Where the line holding "Click the 新增 button" appears, start copying, and continue exactly through the last line of the listing, skipping pictures.

== Extracted entries

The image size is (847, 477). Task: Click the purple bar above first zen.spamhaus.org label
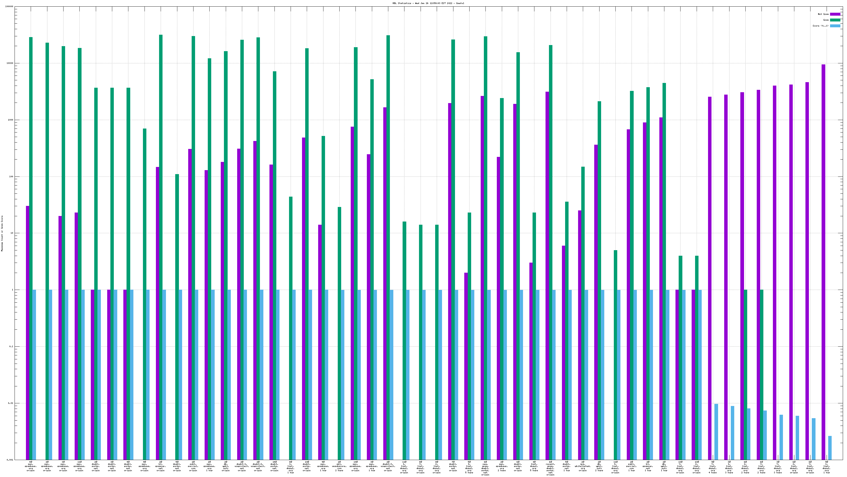click(28, 329)
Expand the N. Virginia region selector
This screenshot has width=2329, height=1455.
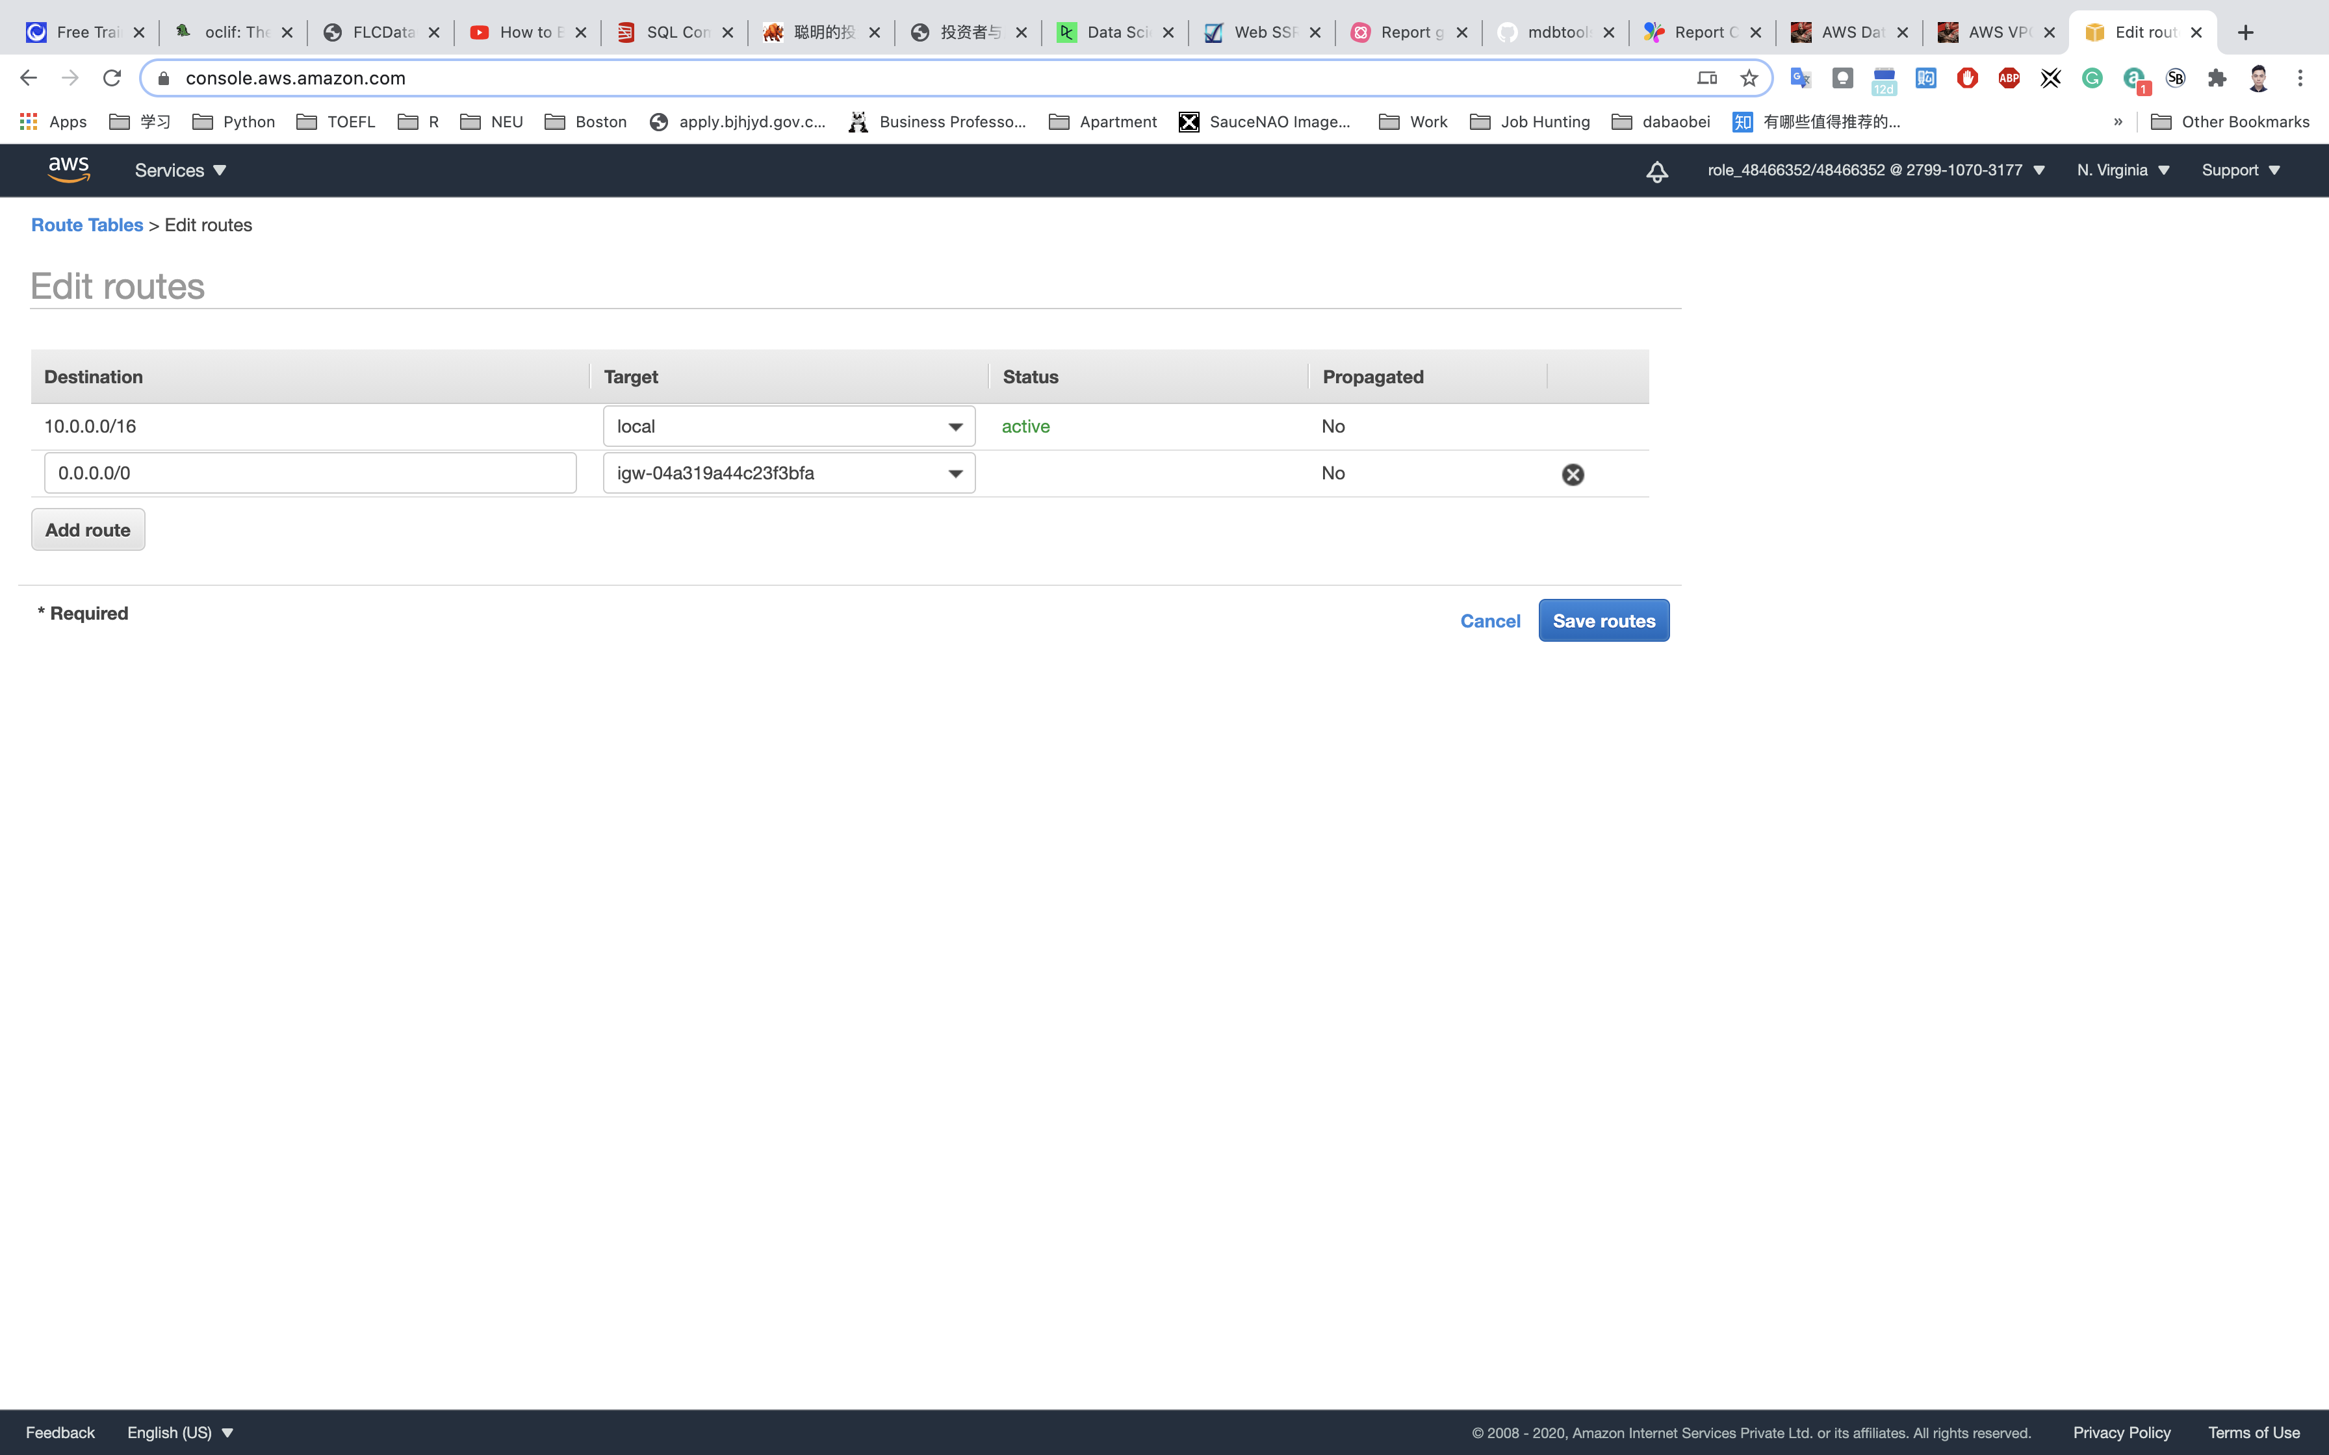pos(2122,170)
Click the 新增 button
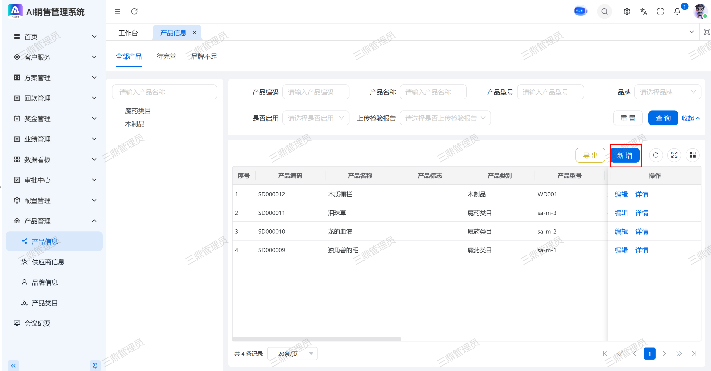The image size is (711, 371). 625,156
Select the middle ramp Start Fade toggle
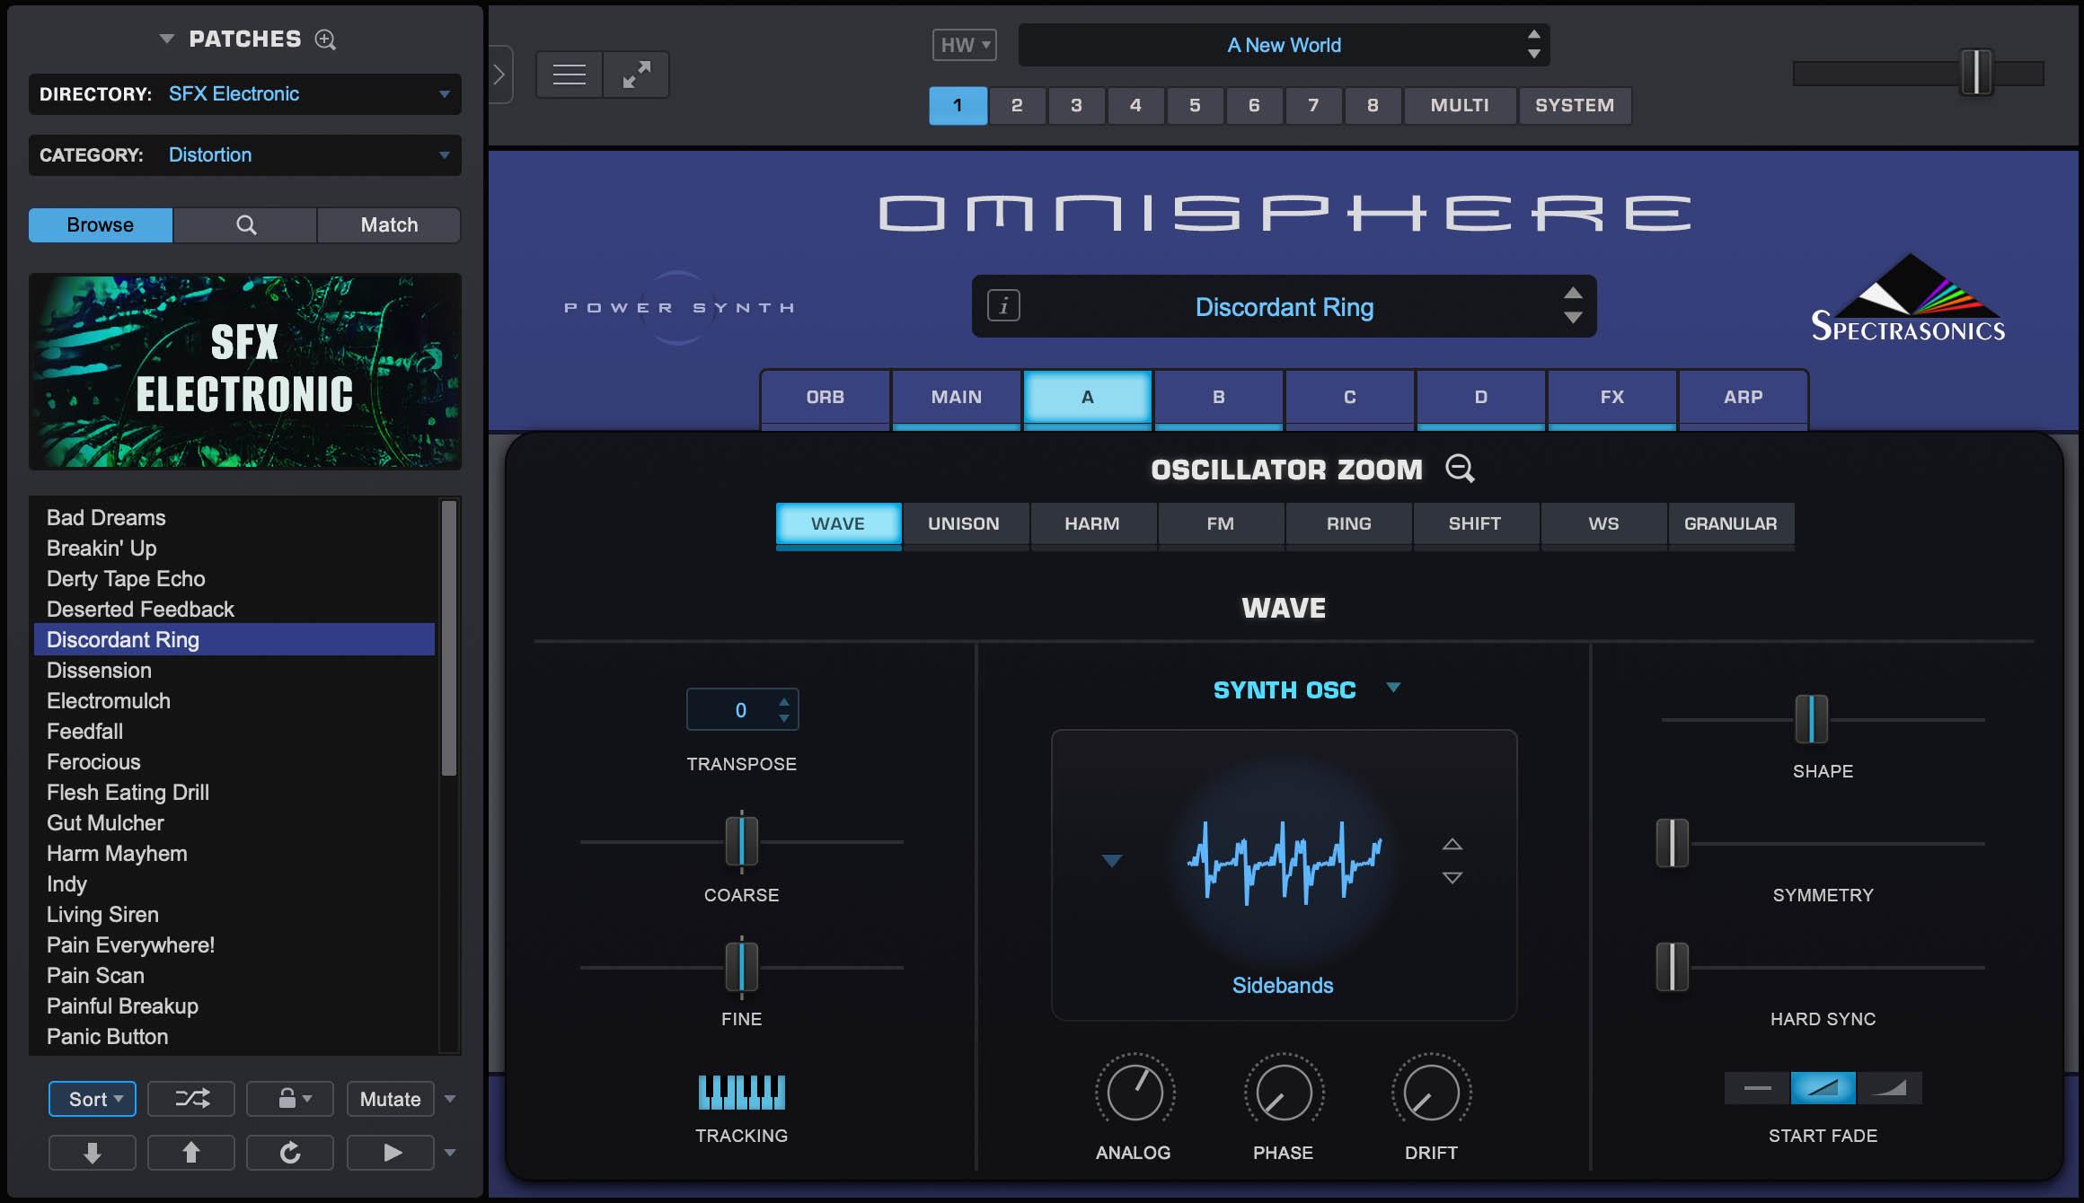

====

**Solution to this task**
Click the 新增 button
The image size is (711, 371). 625,156
Select the middle ramp Start Fade toggle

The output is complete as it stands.